As part of the coalition deal, President Viktor Yushchenko's Our Ukraine bloc agreed to give the prime minister's job back to Yulia Tymoshenko, his former Orange Revolution ally whom he fired last year amid mutual accusations of corruption and incompetence.
The agreement between Our Ukraine, Tymoshenko's bloc and the Socialists gives them a 243-seat majority in the 450-member parliament, said Roman Bezsmertny, the lead negotiator for Yushchenko's bloc. The deal ends nearly three months of political uncertainty following March parliamentary elections that did not give any party enough votes to form a majority on its own.
The prime minister's position had been a key stumbling bloc in coalition talks between the three parties whose 2004 Orange Revolution protests swept Yushchenko into office.
The Orange alliance fell apart in September when Yushchenko fired the charismatic Tymoshenko. But she bounced back in the March elections, winning more votes than her potential coalition partners combined. The impasse was resolved when Yushchenko met with the leaders of the three parties late Tuesday.
"We won democracy for Ukraine," Tymoshenko told parliament. "The very creation of the coalition defines Ukraine's course for many years ahead and will move Ukraine into the European community."
Tymoshenko's return to the premiership could bring back some of the populist policies that saw pensions raised and state salaries paid on time.
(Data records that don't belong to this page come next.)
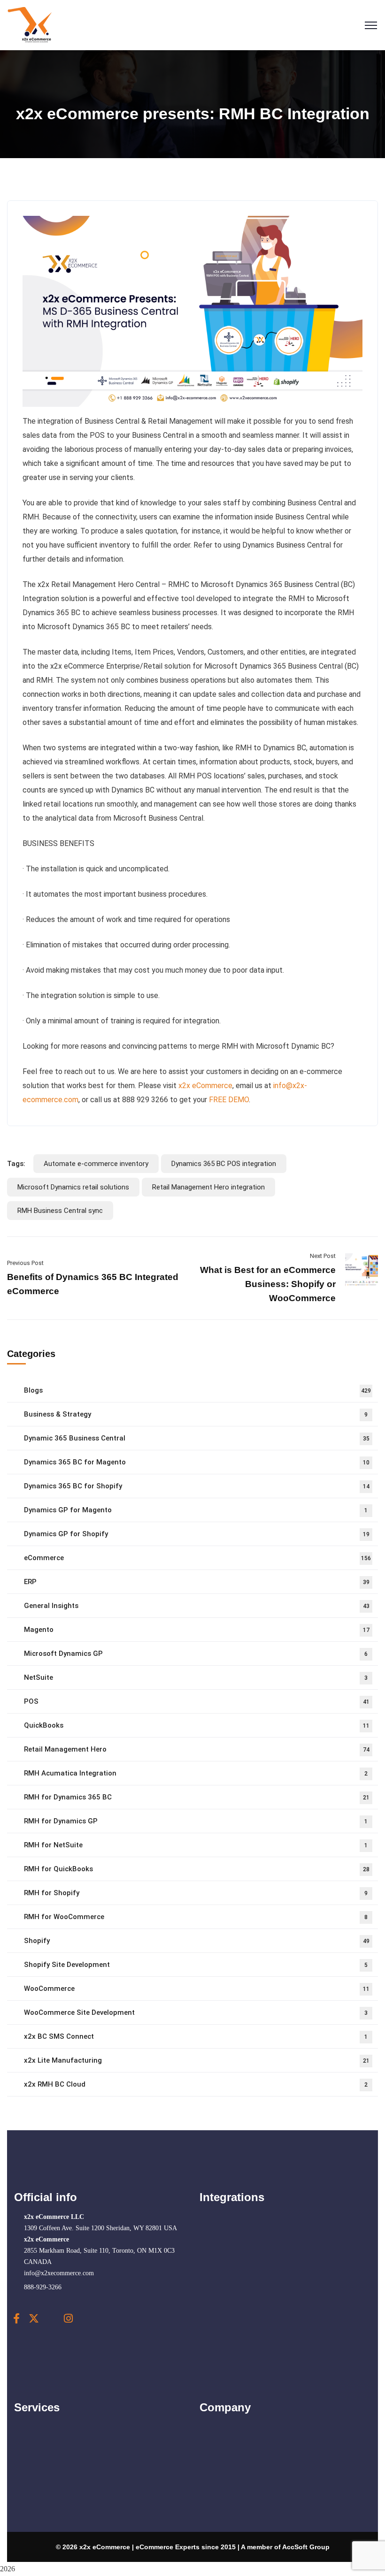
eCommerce (197, 1558)
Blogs (197, 1390)
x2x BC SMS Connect (196, 2036)
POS (197, 1701)
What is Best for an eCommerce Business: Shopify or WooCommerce (268, 1284)
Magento (197, 1629)
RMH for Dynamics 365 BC (197, 1797)
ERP (197, 1582)
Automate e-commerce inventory (96, 1163)
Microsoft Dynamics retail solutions (73, 1187)
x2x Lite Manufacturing (197, 2060)
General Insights (197, 1605)
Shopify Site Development (196, 1964)
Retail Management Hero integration (208, 1187)
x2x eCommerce (205, 1085)
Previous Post (25, 1262)
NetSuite (196, 1677)
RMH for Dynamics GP (196, 1821)
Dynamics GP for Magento (196, 1510)
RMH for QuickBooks (197, 1869)
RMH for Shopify (196, 1893)
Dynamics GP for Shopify (197, 1534)
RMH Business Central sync (60, 1210)
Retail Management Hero (197, 1749)
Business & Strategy (196, 1414)
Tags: (16, 1163)
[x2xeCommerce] (30, 24)
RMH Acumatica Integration (196, 1773)
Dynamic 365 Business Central (197, 1438)
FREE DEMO (229, 1099)
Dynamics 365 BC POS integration (223, 1163)
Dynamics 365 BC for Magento (197, 1462)
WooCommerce (197, 1988)
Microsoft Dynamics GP (196, 1653)
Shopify (197, 1940)
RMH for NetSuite (196, 1845)
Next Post (323, 1255)
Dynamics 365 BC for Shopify (197, 1486)
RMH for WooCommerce (196, 1917)
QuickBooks (197, 1725)
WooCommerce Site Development (196, 2012)
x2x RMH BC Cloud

Her previous stint, however, also saw increased tensions with Moscow and other members of Yushchenko's team.
Yushchenko had resisted giving Tymoshenko her old job back, but the alternative was forming a coalition with pro-Russian party of Viktor Yanukovych, whose fraud-tainted election victory in 2004 sparked the Orange Revolution protests.
Yushchenko's bloc had announced last week it was reaching out to Yanukovych's Party of Legions, further complicating the coalition talks. Yanukovych sat frowning as Bezsmertny announced the coalition deal in Parliament on Wednesday.
The Party of Regions, which dominates in the Russian-speaking east and south, won the most votes in March elections.
Yushchenko's pro-Western government had become unpopular since his election because of political infighting and disillusion with the struggling economy. Some had said forming a coalition with Yanukovych's party could help heal the divisions between the former Soviet Republic's Ukrainian-speaking west and the largely Russian-speaking east.
Yevhen Kushnarev, a leading member of Party of Regions, told lawmakers his party wouldn't try to block the formation of the Orange coalition, but predicted it would fall apart.
"Ukraine has no future under one color," Kushnarev told the parliament session. "Each of us expresses the interest of only part of the Ukrainian people. Separately we won't be able to unite Ukraine, bolster the economy or improve Ukrainians' lives."